* begin SELECTED TEXT *

The boot was an instrument of torture and interrogation designed to crush the feet and legs. The boot has taken many forms in various places and times. Common varieties include the Spanish boot and the Malay boot.

One type was made of four pieces of narrow wooden board nailed together. The boards were measured to fit the victim's leg. Once the leg was put inside, wedges would be hammered between the boards increasing pressure. The pressure was increased until the victim confessed or fainted.

The Spanish Boot, so called for its use in the Spanish Inquisition, was an iron casing for the leg and foot. A screw or crank was used to compress the calf. The Spanish boot was often heated before or during its application. Often boiling tar or liquids would be poured into the boot, or it would be filled with cold water and heated over a fire causing the water to boil.

* end SELECTED TEXT *

GOAL A
Return the passage about the boot as an instrument of torture above, word for word.

* begin DATA FOR THE TASK *

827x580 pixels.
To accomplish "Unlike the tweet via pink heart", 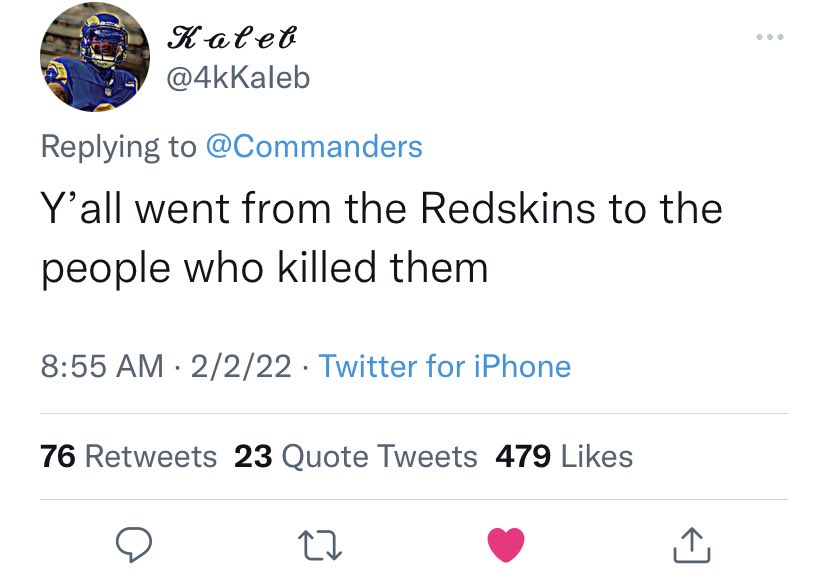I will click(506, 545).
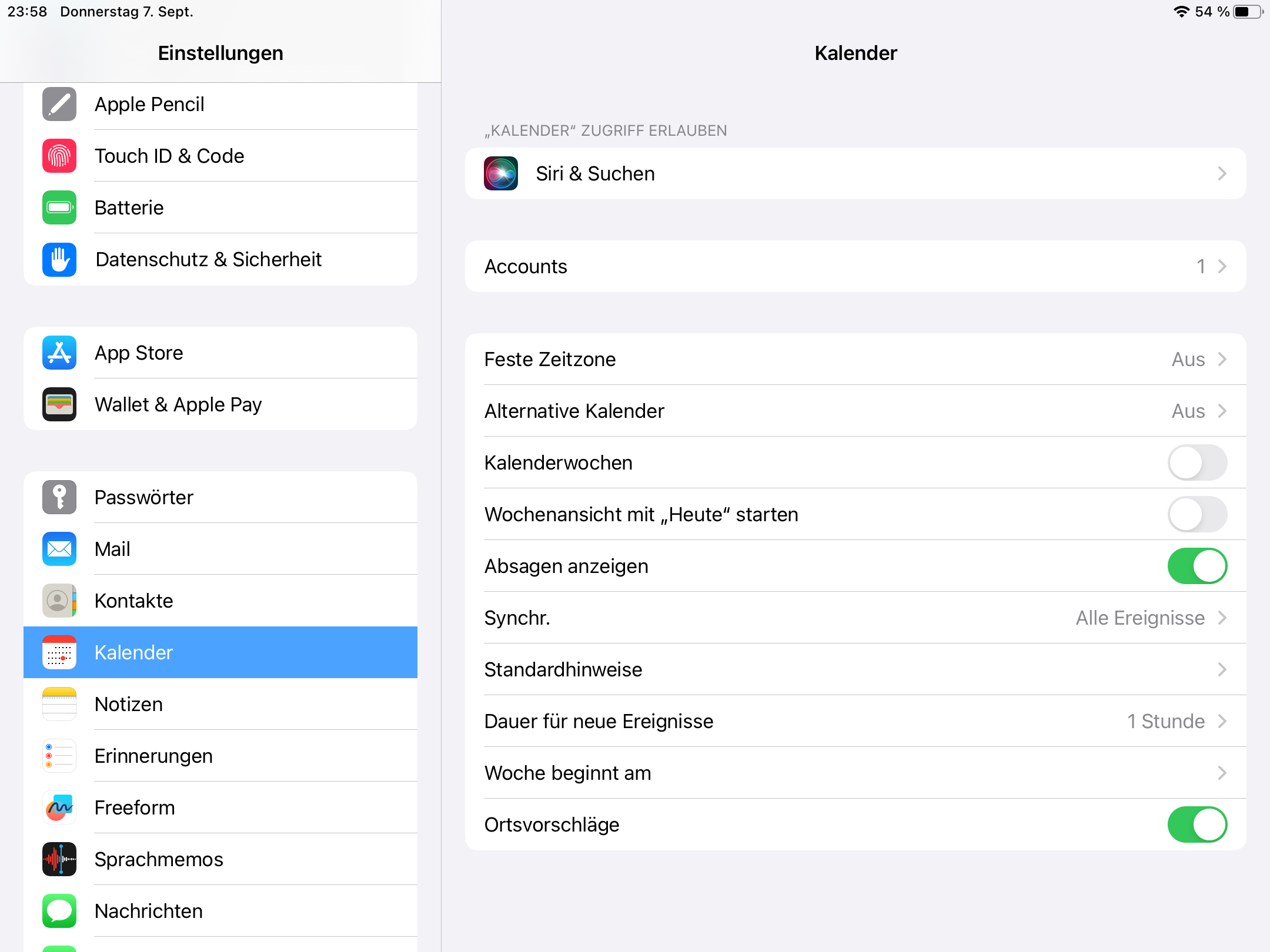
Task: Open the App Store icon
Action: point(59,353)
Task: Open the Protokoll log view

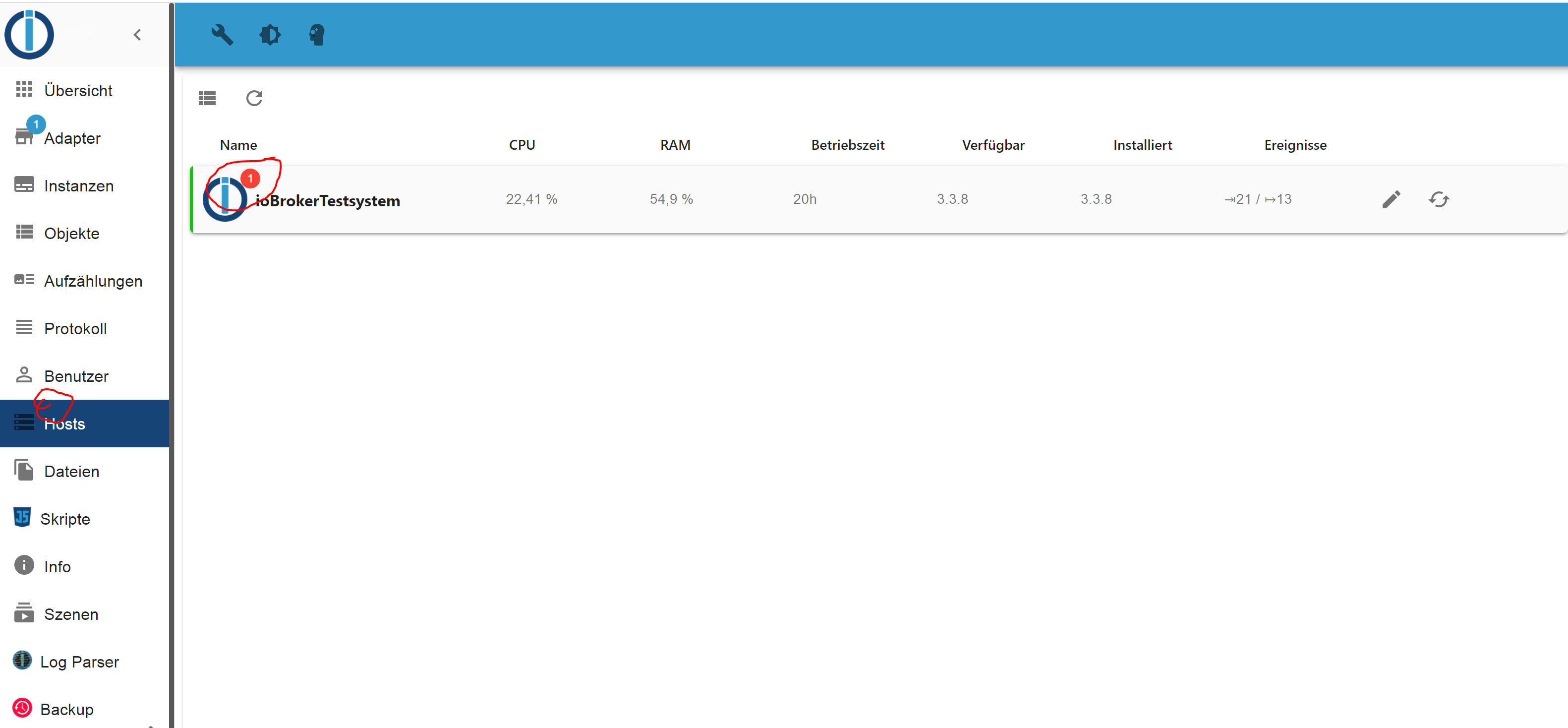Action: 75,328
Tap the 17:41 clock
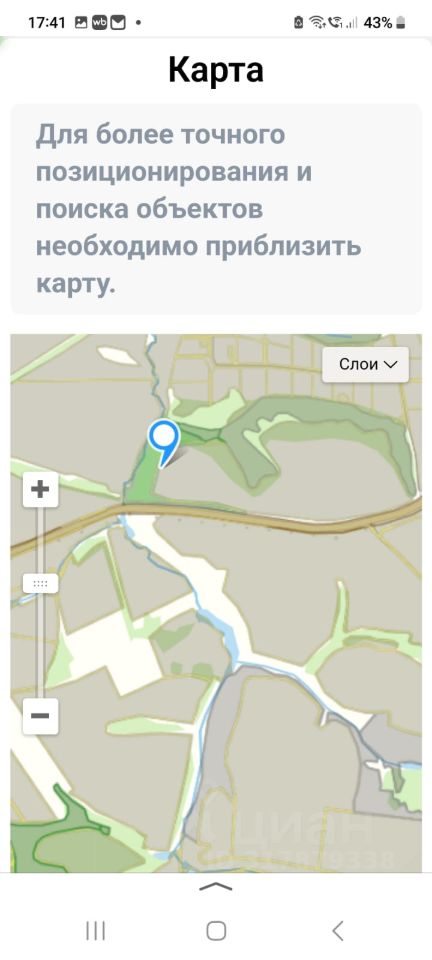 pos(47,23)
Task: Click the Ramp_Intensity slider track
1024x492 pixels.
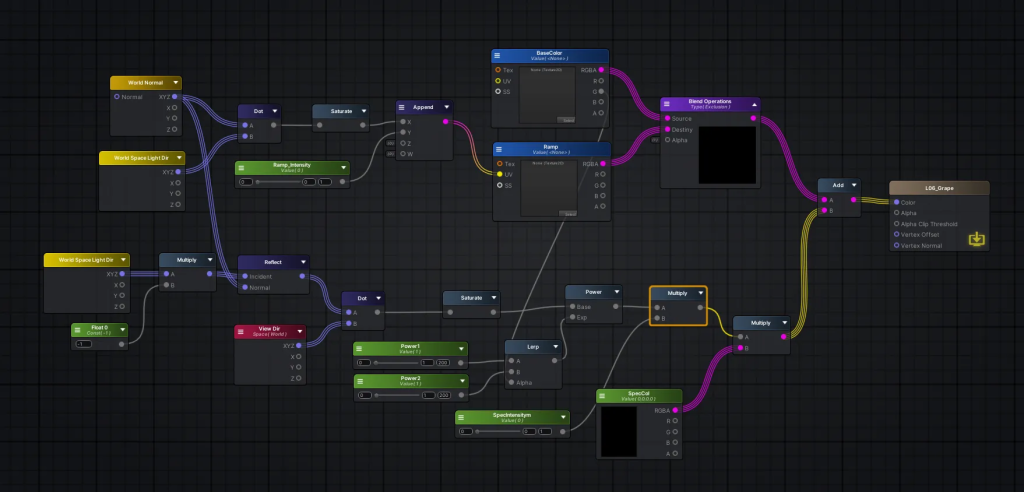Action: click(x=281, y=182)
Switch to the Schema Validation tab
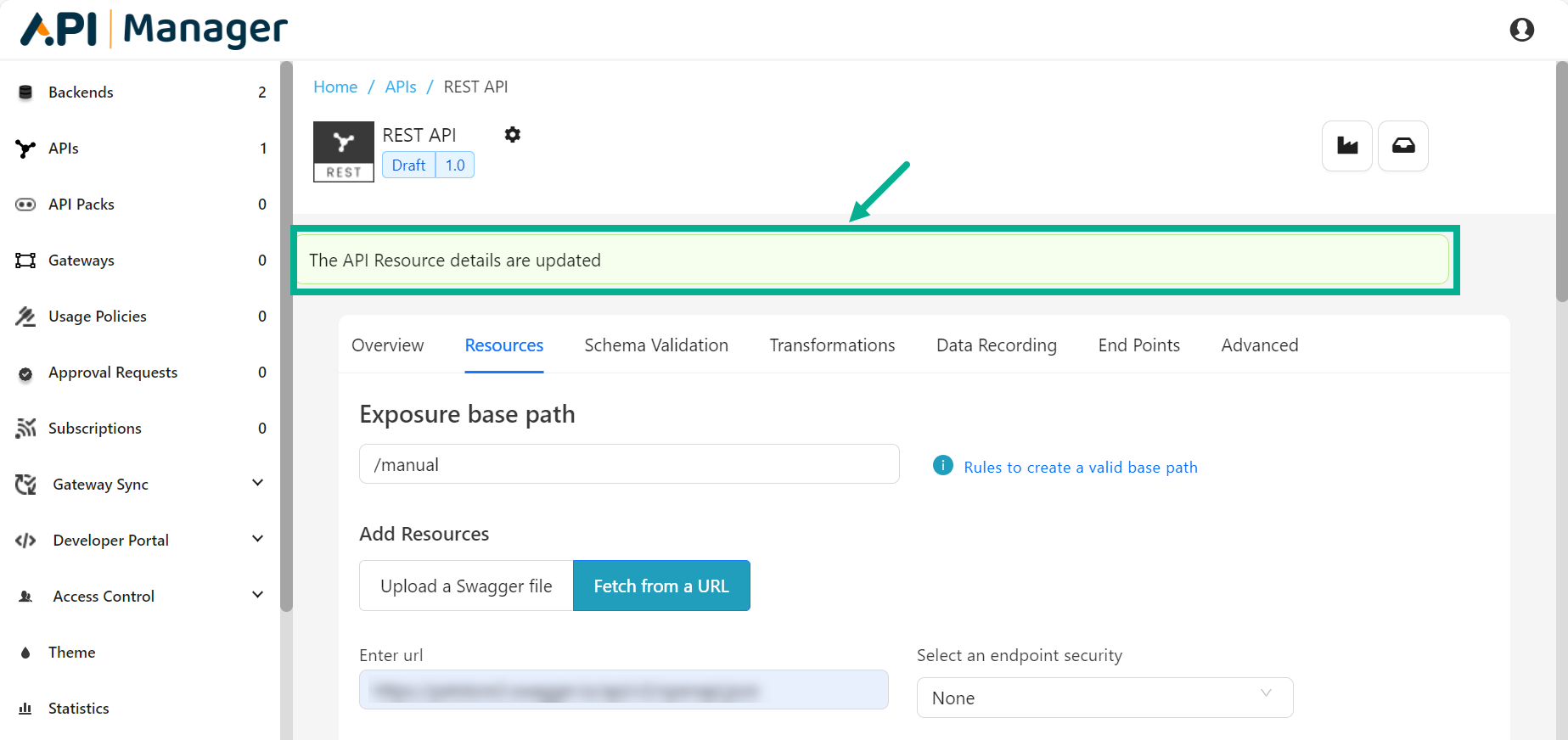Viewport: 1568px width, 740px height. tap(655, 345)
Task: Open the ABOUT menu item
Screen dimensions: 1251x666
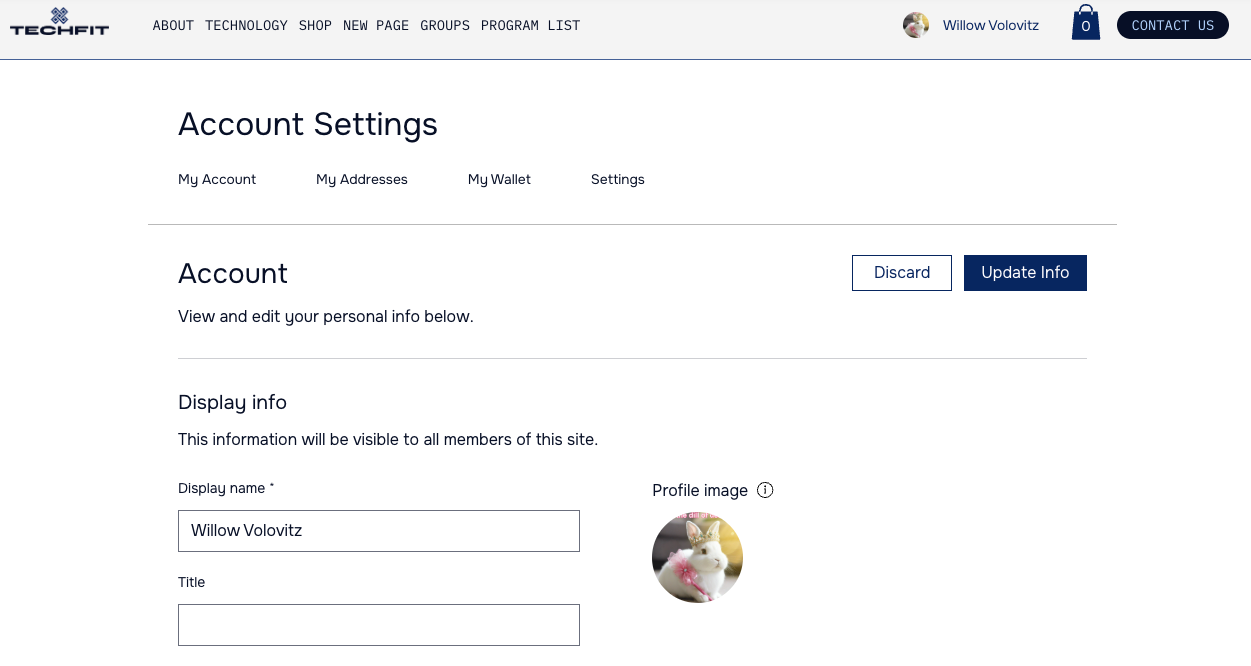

* end DATA FOR THE TASK *

GOAL B
Retype the lines of the records above verbatim, starting at the line that contains "Tap the 17:41 clock" and ending at the line that contains "Viewport: 1568px width, 740px". Leave the pictures out.

CORRECT OUTPUT A
The boot was an instrument of torture and interrogation designed to crush the feet and legs. The boot has taken many forms in various places and times. Common varieties include the Spanish boot and the Malay boot.

One type was made of four pieces of narrow wooden board nailed together. The boards were measured to fit the victim's leg. Once the leg was put inside, wedges would be hammered between the boards increasing pressure. The pressure was increased until the victim confessed or fainted.

The Spanish Boot, so called for its use in the Spanish Inquisition, was an iron casing for the leg and foot. A screw or crank was used to compress the calf. The Spanish boot was often heated before or during its application. Often boiling tar or liquids would be poured into the boot, or it would be filled with cold water and heated over a fire causing the water to boil.

CORRECT OUTPUT B
Tap the 17:41 clock
 pos(47,23)
Task: Click the Ramp_Intensity slider track
1024x492 pixels.
Action: click(x=281, y=182)
Switch to the Schema Validation tab
Viewport: 1568px width, 740px height. tap(655, 345)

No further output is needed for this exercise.